Modelling cosmic masers in C-type shock waves -- the coexistence of Class I CH3OH and 1720 MHz OH masers (2112.01934v1)

Abstract: The collisional pumping of CH3OH and OH masers in non-dissociative C-type shock waves is studied. The chemical processes responsible for the evolution of molecule abundances in the shock wave are considered in detail. The large velocity gradient approximation is used to model radiative transfer in molecular lines. We present calculations of the optical depth in maser transitions of CH3OH and OH for a grid of C-type shock models that vary in cosmic ray ionization rate, gas density and shock speed. We show that pre-shock gas densities $n_{H,tot} = 2 \times 10^4-2 \times 10^5$ cm$^{-3}$ are optimal for pumping of methanol maser transitions. A complete collisional dissociation of methanol at the shock front takes place for shock speeds $u_{s} \gtrsim 25$ km s$^{-1}$. At high pre-shock gas density $n_{H,tot} = 2 \times 10^{6}$ cm$^{-3}$, the collisional dissociation of methanol takes place at shock speeds just above the threshold speed $u_{s} \approx 15-17.5$ km s$^{-1}$ corresponding to sputtering of icy mantles of dust grains. We show that the methanol maser transition E $4_{-1} \to 3_0$ at 36.2 GHz has the optical depth higher than that of the transition A$^+$ $7_0 \to 6_1$ at 44.1 GHz at high cosmic ray ionization rate $\zeta_{H_2} \gtrsim 10^{-15}$ s$^{-1}$ and pre-shock gas density $n_{H,tot} = 2 \times 10^4$ cm$^{-3}$. These results can be applied to the interpretation of observational data on methanol masers near supernova remnants and in molecular clouds of the Central Molecular Zone.
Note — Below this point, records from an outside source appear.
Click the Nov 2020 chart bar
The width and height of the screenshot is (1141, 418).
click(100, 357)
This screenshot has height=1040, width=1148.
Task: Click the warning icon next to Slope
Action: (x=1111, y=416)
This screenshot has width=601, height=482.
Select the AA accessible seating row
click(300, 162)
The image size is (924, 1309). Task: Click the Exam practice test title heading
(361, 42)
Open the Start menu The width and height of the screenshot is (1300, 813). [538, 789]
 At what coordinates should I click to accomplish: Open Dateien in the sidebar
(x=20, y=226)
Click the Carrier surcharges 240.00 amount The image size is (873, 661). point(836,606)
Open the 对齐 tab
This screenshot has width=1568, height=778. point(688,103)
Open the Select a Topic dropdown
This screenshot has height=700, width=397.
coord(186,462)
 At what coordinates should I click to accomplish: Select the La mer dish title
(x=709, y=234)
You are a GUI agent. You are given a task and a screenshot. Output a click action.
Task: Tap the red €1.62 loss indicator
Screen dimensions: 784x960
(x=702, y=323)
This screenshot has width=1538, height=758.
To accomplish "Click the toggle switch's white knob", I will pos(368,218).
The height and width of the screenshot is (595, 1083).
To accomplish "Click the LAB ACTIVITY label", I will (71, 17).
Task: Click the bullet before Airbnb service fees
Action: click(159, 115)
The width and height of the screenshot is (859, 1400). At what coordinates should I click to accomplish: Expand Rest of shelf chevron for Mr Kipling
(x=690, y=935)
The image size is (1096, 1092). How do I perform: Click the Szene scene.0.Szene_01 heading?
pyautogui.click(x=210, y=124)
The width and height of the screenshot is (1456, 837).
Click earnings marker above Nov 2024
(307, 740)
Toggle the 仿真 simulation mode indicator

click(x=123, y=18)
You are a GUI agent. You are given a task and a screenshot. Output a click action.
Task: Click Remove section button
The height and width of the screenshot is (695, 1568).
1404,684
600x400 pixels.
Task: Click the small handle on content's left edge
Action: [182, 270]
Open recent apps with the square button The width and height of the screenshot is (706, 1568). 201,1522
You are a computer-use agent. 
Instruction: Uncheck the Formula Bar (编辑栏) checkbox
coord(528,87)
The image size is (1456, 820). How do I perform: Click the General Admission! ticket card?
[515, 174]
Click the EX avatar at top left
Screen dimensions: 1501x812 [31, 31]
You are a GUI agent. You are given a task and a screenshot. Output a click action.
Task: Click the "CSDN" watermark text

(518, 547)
At the same time, a necessary condition for the operation of 1720 MHz OH masers is a high ionization rate of molecular gas, $\zeta_{H_2} \gtrsim 10^{-15}$ s$^{-1}$. We find that physical conditions conducive to the operation of both hydroxyl and methanol masers are cosmic ray ionization rate $\zeta_{H_2} \approx 10^{-15} - 3 \times 10^{-15}$ s$^{-1}$, and a narrow range of shock speeds.